ELIO

Trouver sa place

Synopsis du film

Elio, 11 ans, a perdu ses deux parents et s’habitue difficilement à la vie avec sa tante, Olga, qui travailler pour l’Air Force, au repérage des débris spatiaux. Assistant par hasard à une exposition sur la sonde Voyager, il se met à s’intéresser à l’espace, tentant à sa manière de capter des messages d’autres peuples. Lorsque l’un des ingénieurs travaillant avec Olga détecte une réponse au message envoyé par les terriens en 1977, il n’est pas pris au sérieux et est mis en congés d’office. C’est alors qu’Elio en profite pour lancer son propre message, indiquant qu’il est prêt à ce qu’on l’enlève. Alors que sa tante reçoit un message sur tous les écrans de la base, indiquant « Envoyez votre chef », il en est de même pour Elio sur son téléphone portable.

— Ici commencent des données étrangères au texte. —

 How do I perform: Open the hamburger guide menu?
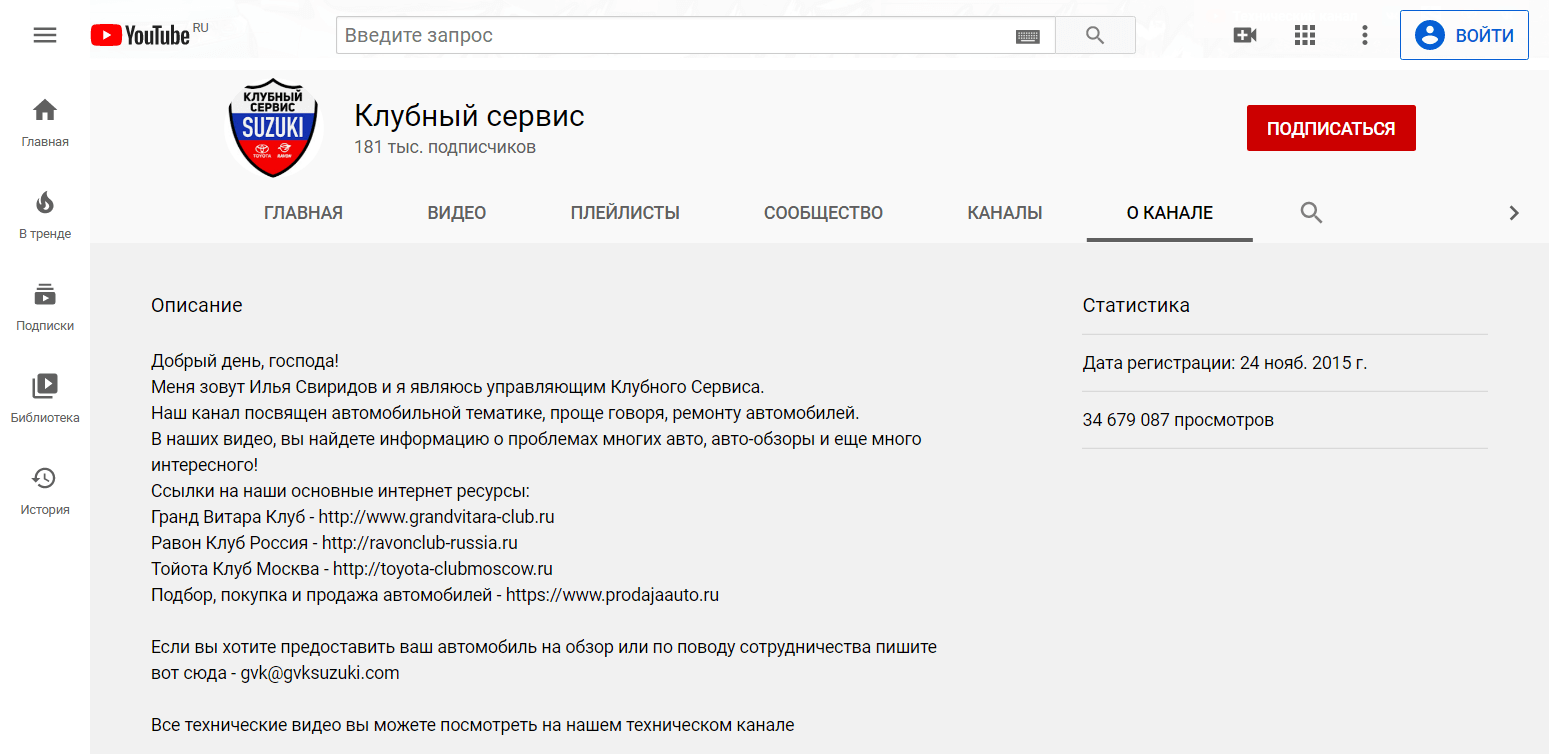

Enlevé par un rayon vert, celui-ci se retrouve sur le Comunivers, regroupant les espèces les plus évoluées et se fait passer pour le « chef » de la Terre…

Critique du film ELIO

Le nouveau film d'animation des studios Pixar, qui n'a exceptionnellement pas été dévoilé au Festival d'Annecy, faute au calendrier des premières, entre les USA et l'Europe, place clairement le curseur du côté de l'émotion. Dès le début, les grands yeux naïfs et curieux du petit garçon sont là pour nous dire autant son émerveillement face à l'espace, que sa tristesse face à la perte de ses parents. Et c'est autour de cette question de se laisser aimer et de trouver sa place, sur Terre, comme ici dans l'univers, que sera construite l'intrigue du film. Aventure faite de plusieurs aller-retour entre la Terre et la station Comunivers, où résident des ambassadeurs de multiples espèces (peut être un peu trop nombreuses d'ailleurs pour qu'on puisse vraiment profiter de leurs caractéristiques à l'écran), "Elio" est aussi un coming-of age movie, s'attachant à la naissance d'une amitié comme l'acceptation d'une nouvelle famille.

On s'amusera beaucoup de celui qui va devenir malgré lui la « monnaie d'échange » dans une rude négociation à laquelle s'essaye le jeune garçon, dans une amitié aveugle dans plusieurs sens du terme, celui-ci faisant confiance un peu trop facilement, mais n'ayant aussi... pas d'yeux. L'utilisation de notions un peu ringardes (comme la cibi ou l'émission radio...) ou beaucoup plus avancées (le clonage en tête, donnant naissance à de surprenants doubles d'Elio, comme de Glordon...) permettront d'amener de nombreux gags. Quant aux personnages principaux, ils s’avéreront redoutablement émouvants dans leur fragilité assumée face à des adultes égoïstes, dans l'incompréhension, voire belliqueux. A noter enfin que les progrès visuels sont de plus en plus bluffant, de la représentation de l'eau et des vagues, à l'utilisation du flou et de la netteté dans la composition des plans, donnant des profondeurs de champs d'un réalisme époustoufflant. Une nouvelle réussite pour Pixar.